Maggie chuckled. “Well, come on, then, Diana. Our womanly presence will support the poor besotted fool.”
“‘What passion hangs these weights upon my tongue? I cannot speak to her, yet she urged conference.’”
“Lord,” moaned David. But he straightened his shoulders and set off to cross the gap. Maggie followed, grabbing Diana by the wrist and tugging her along behind. The jaran healers sat quietly, patiently, and watched this little scene with interest. The silver-haired man smiled at Diana as she passed. The next instant, she realized that the young man sitting in the center, just now struggling to get back into his shirt, was Anatoly Sakhalin. As his head emerged through the collar, he glanced up, saw her, and averted his gaze from her as swiftly as if her presence stung him. Maggie dragged her to a stop behind David, and she had to wrench her attention back to the matter at hand.

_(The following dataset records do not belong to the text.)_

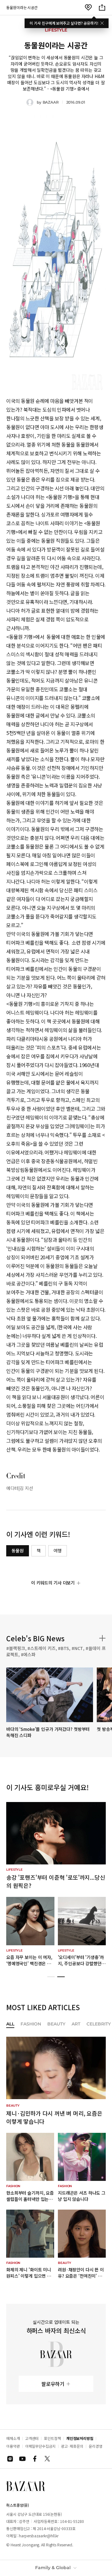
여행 (58, 1550)
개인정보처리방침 (79, 2438)
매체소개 (13, 2438)
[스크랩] (88, 7)
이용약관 (13, 2446)
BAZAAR (51, 102)
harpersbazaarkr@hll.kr (38, 2535)
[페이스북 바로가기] (35, 2458)
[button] (51, 1976)
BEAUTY (56, 2024)
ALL (10, 2024)
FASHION (31, 2024)
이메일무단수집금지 (40, 2446)
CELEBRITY (98, 2024)
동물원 (18, 1550)
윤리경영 (95, 2446)
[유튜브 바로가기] (22, 2458)
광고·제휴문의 (72, 2446)
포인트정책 (52, 2438)
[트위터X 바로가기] (47, 2458)
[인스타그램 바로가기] (10, 2458)
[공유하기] (102, 7)
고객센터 (32, 2438)
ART (76, 2024)
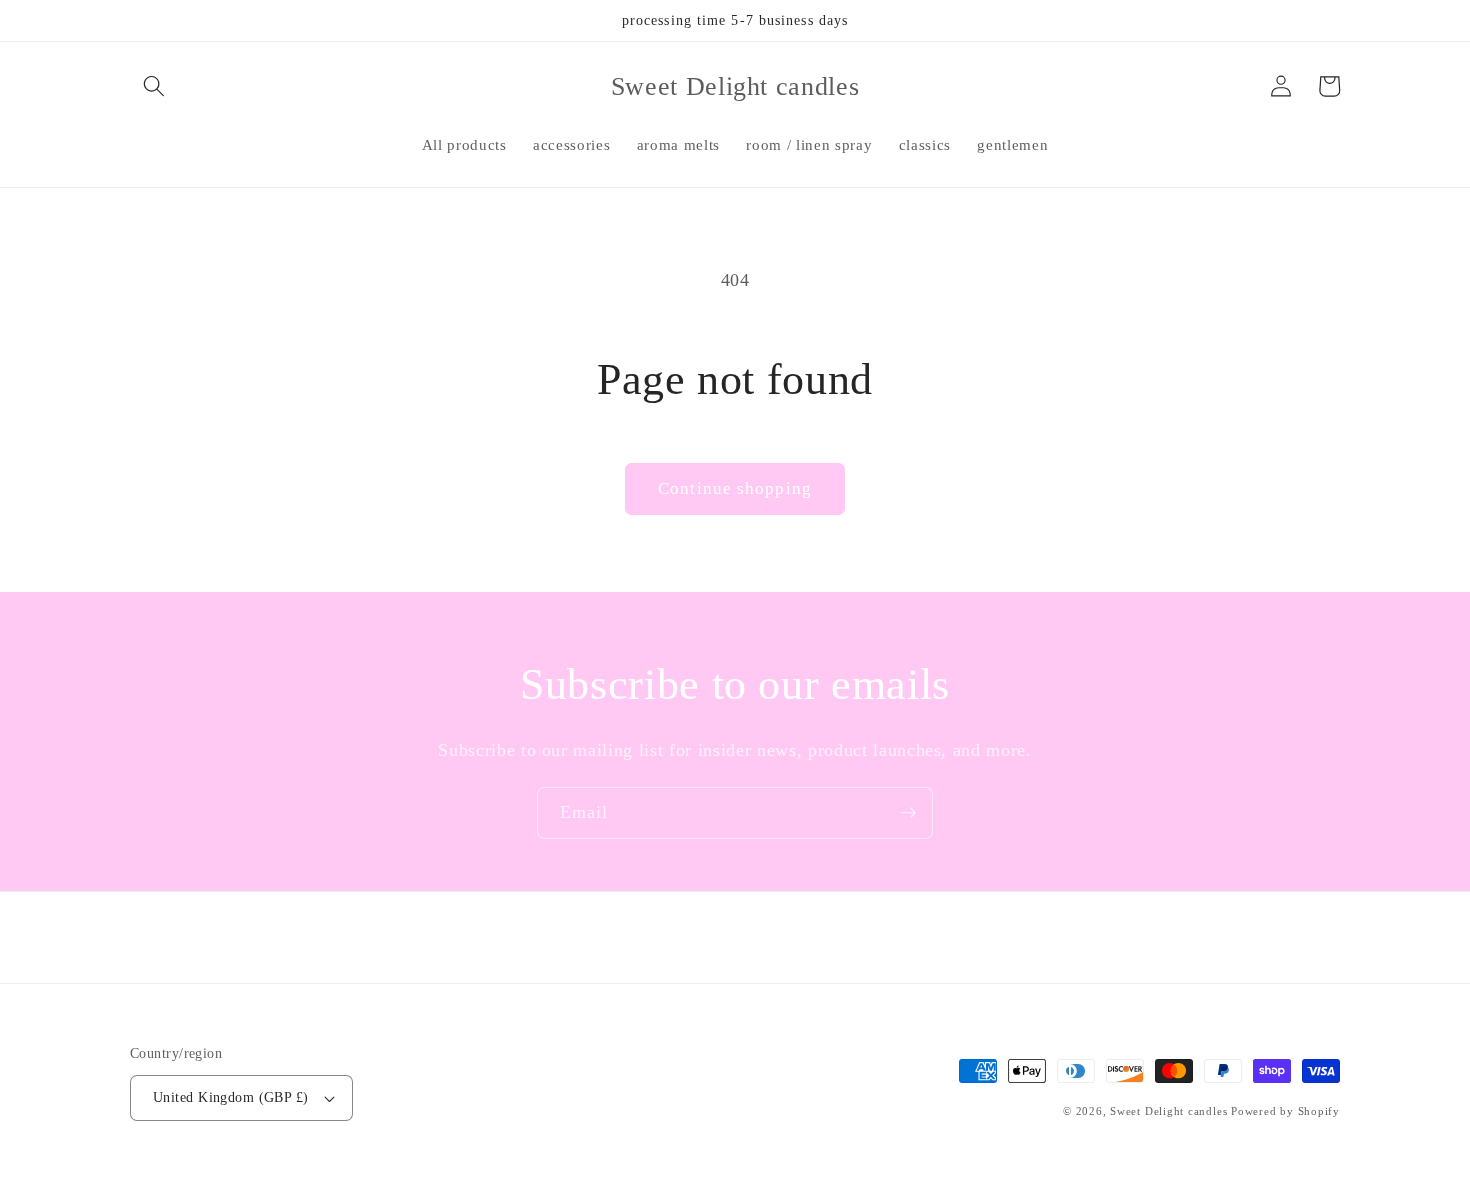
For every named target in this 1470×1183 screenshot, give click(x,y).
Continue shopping (735, 488)
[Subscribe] (908, 813)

“David!” Tess Soerensen was saying. “What are you doing here? Did Charles drag you along?”
It took Diana a moment to figure out what was strange about her speech: the cadences of her Anglais were slightly altered, as if she had not spoken it for some time.
“I had sufficient inducements,” replied David. “I’m interested in ancient engineering, after all. Tess, you haven’t met Maggie O’Neill.”
“Honored,” said Tess Soerensen, shaking Maggie's hand.
“Likewise,” replied Maggie with her usual aplomb. “I’m Charles’s assistant, recorder, and official historian. This is one of the actors, Diana Brooke-Holt.”
Diana smiled at Tess Soerensen. Tess had fine green eyes and a sincere smile, but nothing of her brother’s quietly formidable bearing. “Honored,” Diana said, feeling all at once that she might like this woman and not feeling at all overawed by her. “I understand you’re doing linguistics fieldwork here, M. Soerensen.”
“Tess, please.” Soerensen blinked, looking confused for a moment. She glanced at her brother and immediately an expression of comprehension flashed over her features. “Of course,” she said, sounding a little simpleminded. “My linguistics research. Of course. And you’re one of the—actors?”
“The Bharentous Repertory Company,” put in Dr. Hierakis. “Surely you’ve heard of them, Tess. They’ve come along to do some fieldwork themselves.”